— Task material —

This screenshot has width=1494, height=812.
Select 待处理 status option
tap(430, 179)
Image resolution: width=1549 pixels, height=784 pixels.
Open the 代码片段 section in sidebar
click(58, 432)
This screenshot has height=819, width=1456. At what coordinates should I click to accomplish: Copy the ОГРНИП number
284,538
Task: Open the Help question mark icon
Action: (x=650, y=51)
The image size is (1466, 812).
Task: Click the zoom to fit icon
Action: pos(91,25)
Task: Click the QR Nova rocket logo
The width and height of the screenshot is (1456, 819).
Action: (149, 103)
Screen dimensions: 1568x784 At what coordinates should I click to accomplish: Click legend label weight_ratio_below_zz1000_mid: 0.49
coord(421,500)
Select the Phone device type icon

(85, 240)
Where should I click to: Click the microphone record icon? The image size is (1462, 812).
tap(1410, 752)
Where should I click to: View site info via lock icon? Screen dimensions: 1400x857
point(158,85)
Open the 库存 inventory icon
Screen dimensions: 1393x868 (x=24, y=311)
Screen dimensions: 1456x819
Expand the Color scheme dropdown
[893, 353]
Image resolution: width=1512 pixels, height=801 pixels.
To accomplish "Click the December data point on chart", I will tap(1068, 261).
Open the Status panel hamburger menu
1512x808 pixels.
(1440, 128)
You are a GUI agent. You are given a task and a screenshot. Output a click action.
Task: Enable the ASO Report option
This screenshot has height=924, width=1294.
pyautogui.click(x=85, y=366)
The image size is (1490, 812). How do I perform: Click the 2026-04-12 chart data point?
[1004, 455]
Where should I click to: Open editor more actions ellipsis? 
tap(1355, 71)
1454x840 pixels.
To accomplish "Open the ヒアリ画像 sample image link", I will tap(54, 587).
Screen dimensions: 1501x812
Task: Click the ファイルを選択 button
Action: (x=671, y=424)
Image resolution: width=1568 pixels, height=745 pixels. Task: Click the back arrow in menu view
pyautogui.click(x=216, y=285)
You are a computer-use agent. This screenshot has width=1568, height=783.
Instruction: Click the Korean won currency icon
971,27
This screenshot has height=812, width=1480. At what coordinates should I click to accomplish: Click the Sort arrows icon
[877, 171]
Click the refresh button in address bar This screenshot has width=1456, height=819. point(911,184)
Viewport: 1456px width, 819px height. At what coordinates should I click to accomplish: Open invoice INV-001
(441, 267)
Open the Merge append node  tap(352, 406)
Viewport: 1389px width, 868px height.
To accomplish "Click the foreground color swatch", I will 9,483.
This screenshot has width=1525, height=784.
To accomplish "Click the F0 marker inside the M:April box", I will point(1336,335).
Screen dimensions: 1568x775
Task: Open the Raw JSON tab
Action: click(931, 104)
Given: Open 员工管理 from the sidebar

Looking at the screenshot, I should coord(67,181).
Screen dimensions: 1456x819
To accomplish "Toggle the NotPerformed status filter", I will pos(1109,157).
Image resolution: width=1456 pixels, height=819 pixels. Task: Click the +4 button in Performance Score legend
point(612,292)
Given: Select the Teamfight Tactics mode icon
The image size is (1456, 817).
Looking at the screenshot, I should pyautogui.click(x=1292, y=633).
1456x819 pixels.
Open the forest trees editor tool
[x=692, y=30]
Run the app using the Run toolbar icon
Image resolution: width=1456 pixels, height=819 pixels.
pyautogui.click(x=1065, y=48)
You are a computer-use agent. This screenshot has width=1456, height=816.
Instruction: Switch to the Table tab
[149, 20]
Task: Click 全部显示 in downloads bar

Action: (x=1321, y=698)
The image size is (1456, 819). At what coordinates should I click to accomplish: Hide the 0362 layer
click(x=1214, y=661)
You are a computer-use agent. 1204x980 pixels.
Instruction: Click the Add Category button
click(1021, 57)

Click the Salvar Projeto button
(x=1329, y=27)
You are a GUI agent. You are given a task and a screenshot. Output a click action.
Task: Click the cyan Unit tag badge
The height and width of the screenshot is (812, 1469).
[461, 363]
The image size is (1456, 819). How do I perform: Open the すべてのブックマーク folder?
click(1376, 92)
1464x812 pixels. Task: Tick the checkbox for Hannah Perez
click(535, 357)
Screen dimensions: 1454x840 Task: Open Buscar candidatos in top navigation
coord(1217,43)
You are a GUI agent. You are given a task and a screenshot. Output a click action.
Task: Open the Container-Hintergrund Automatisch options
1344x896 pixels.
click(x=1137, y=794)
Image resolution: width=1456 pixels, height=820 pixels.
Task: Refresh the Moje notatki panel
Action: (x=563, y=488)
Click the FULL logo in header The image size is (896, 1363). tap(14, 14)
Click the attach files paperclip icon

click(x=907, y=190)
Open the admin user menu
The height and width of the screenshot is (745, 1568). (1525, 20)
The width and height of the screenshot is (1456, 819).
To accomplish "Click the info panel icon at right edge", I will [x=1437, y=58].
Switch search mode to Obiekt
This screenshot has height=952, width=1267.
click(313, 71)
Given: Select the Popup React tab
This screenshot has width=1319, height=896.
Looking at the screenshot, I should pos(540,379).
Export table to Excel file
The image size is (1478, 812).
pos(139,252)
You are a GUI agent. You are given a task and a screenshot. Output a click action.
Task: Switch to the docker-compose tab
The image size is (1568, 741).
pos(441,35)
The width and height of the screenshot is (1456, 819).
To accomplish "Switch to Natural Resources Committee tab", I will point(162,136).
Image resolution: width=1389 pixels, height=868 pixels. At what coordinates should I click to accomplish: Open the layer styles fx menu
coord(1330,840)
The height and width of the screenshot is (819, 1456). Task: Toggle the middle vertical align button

— Activity —
Print the whole listing above exactly, please.

— Result of the task —
This screenshot has width=1494, height=812.
Select 待处理 status option
tap(430, 179)
Image resolution: width=1549 pixels, height=784 pixels.
Open the 代码片段 section in sidebar
click(58, 432)
This screenshot has height=819, width=1456. At what coordinates should I click to accomplish: Copy the ОГРНИП number
284,538
Task: Open the Help question mark icon
Action: (x=650, y=51)
The image size is (1466, 812).
Task: Click the zoom to fit icon
Action: pos(91,25)
Task: Click the QR Nova rocket logo
The width and height of the screenshot is (1456, 819).
Action: (149, 103)
Screen dimensions: 1568x784 At what coordinates should I click to accomplish: Click legend label weight_ratio_below_zz1000_mid: 0.49
coord(421,500)
Select the Phone device type icon

(85, 240)
Where should I click to: Click the microphone record icon? The image size is (1462, 812).
tap(1410, 752)
Where should I click to: View site info via lock icon? Screen dimensions: 1400x857
point(158,85)
Open the 库存 inventory icon
Screen dimensions: 1393x868 (x=24, y=311)
Screen dimensions: 1456x819
Expand the Color scheme dropdown
[893, 353]
Image resolution: width=1512 pixels, height=801 pixels.
To accomplish "Click the December data point on chart", I will tap(1068, 261).
Open the Status panel hamburger menu
1512x808 pixels.
(1440, 128)
You are a GUI agent. You are given a task and a screenshot. Output a click action.
Task: Enable the ASO Report option
This screenshot has height=924, width=1294.
pyautogui.click(x=85, y=366)
The image size is (1490, 812). How do I perform: Click the 2026-04-12 chart data point?
[1004, 455]
Where should I click to: Open editor more actions ellipsis? 
tap(1355, 71)
1454x840 pixels.
To accomplish "Open the ヒアリ画像 sample image link", I will tap(54, 587).
Screen dimensions: 1501x812
Task: Click the ファイルを選択 button
Action: (x=671, y=424)
Image resolution: width=1568 pixels, height=745 pixels. Task: Click the back arrow in menu view
pyautogui.click(x=216, y=285)
You are a computer-use agent. This screenshot has width=1568, height=783.
Instruction: Click the Korean won currency icon
971,27
This screenshot has height=812, width=1480. At what coordinates should I click to accomplish: Click the Sort arrows icon
[877, 171]
Click the refresh button in address bar This screenshot has width=1456, height=819. point(911,184)
Viewport: 1456px width, 819px height. At what coordinates should I click to accomplish: Open invoice INV-001
(441, 267)
Open the Merge append node  tap(352, 406)
Viewport: 1389px width, 868px height.
To accomplish "Click the foreground color swatch", I will 9,483.
This screenshot has width=1525, height=784.
To accomplish "Click the F0 marker inside the M:April box", I will point(1336,335).
Screen dimensions: 1568x775
Task: Open the Raw JSON tab
Action: click(931, 104)
Given: Open 员工管理 from the sidebar

Looking at the screenshot, I should coord(67,181).
Screen dimensions: 1456x819
To accomplish "Toggle the NotPerformed status filter", I will pos(1109,157).
Image resolution: width=1456 pixels, height=819 pixels. Task: Click the +4 button in Performance Score legend
point(612,292)
Given: Select the Teamfight Tactics mode icon
The image size is (1456, 817).
Looking at the screenshot, I should pyautogui.click(x=1292, y=633).
1456x819 pixels.
Open the forest trees editor tool
[x=692, y=30]
Run the app using the Run toolbar icon
Image resolution: width=1456 pixels, height=819 pixels.
pyautogui.click(x=1065, y=48)
You are a computer-use agent. This screenshot has width=1456, height=816.
Instruction: Switch to the Table tab
[149, 20]
Task: Click 全部显示 in downloads bar

Action: (x=1321, y=698)
The image size is (1456, 819). At what coordinates should I click to accomplish: Hide the 0362 layer
click(x=1214, y=661)
You are a computer-use agent. 1204x980 pixels.
Instruction: Click the Add Category button
click(1021, 57)

Click the Salvar Projeto button
(x=1329, y=27)
You are a GUI agent. You are given a task and a screenshot. Output a click action.
Task: Click the cyan Unit tag badge
The height and width of the screenshot is (812, 1469).
[461, 363]
The image size is (1456, 819). How do I perform: Open the すべてのブックマーク folder?
click(1376, 92)
1464x812 pixels. Task: Tick the checkbox for Hannah Perez
click(535, 357)
Screen dimensions: 1454x840 Task: Open Buscar candidatos in top navigation
coord(1217,43)
You are a GUI agent. You are given a task and a screenshot. Output a click action.
Task: Open the Container-Hintergrund Automatisch options
1344x896 pixels.
click(x=1137, y=794)
Image resolution: width=1456 pixels, height=820 pixels.
Task: Refresh the Moje notatki panel
Action: (x=563, y=488)
Click the FULL logo in header The image size is (896, 1363). tap(14, 14)
Click the attach files paperclip icon

click(x=907, y=190)
Open the admin user menu
The height and width of the screenshot is (745, 1568). (1525, 20)
The width and height of the screenshot is (1456, 819).
To accomplish "Click the info panel icon at right edge", I will [x=1437, y=58].
Switch search mode to Obiekt
This screenshot has height=952, width=1267.
click(313, 71)
Given: Select the Popup React tab
This screenshot has width=1319, height=896.
Looking at the screenshot, I should pos(540,379).
Export table to Excel file
The image size is (1478, 812).
pos(139,252)
You are a GUI agent. You are given a task and a screenshot. Output a click action.
Task: Switch to the docker-compose tab
The image size is (1568, 741).
pos(441,35)
The width and height of the screenshot is (1456, 819).
To accomplish "Switch to Natural Resources Committee tab", I will point(162,136).
Image resolution: width=1389 pixels, height=868 pixels. At what coordinates should I click to accomplish: Open the layer styles fx menu
coord(1330,840)
The height and width of the screenshot is (819, 1456). Task: Toggle the middle vertical align button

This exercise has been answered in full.